__Data for this task__:
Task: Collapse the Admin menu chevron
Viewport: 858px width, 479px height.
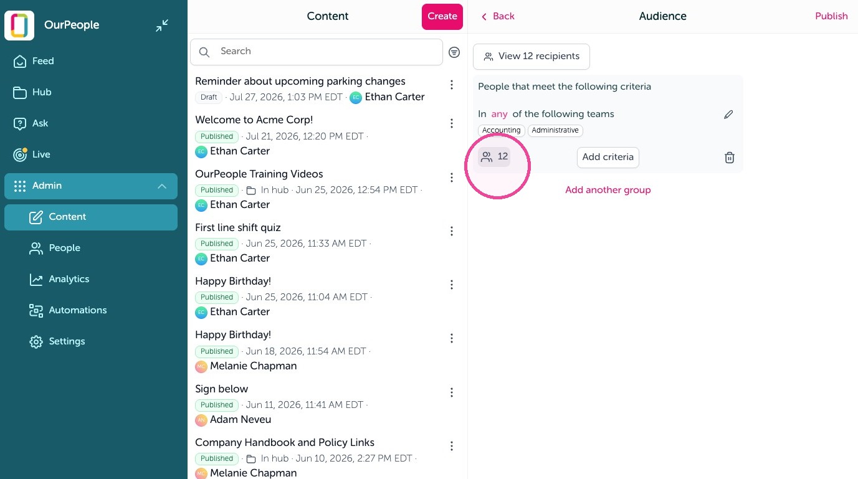Action: coord(162,186)
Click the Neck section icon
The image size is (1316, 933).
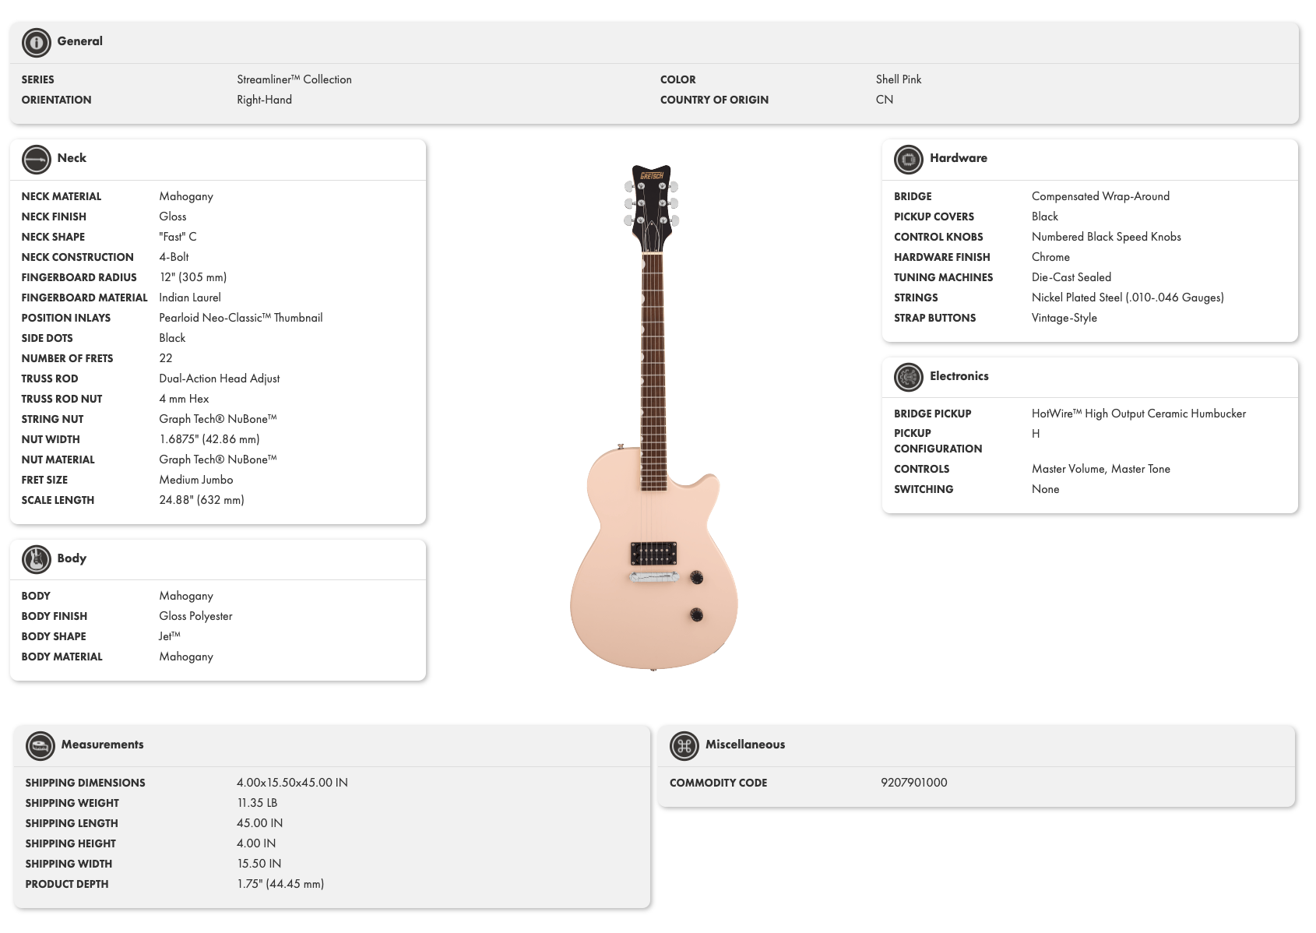click(x=36, y=160)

__Problem requirements__:
Find each line in the material above that contains the word "chevron", and copy those lines.

__Solution for this exercise__:
Task: Collapse the Admin menu chevron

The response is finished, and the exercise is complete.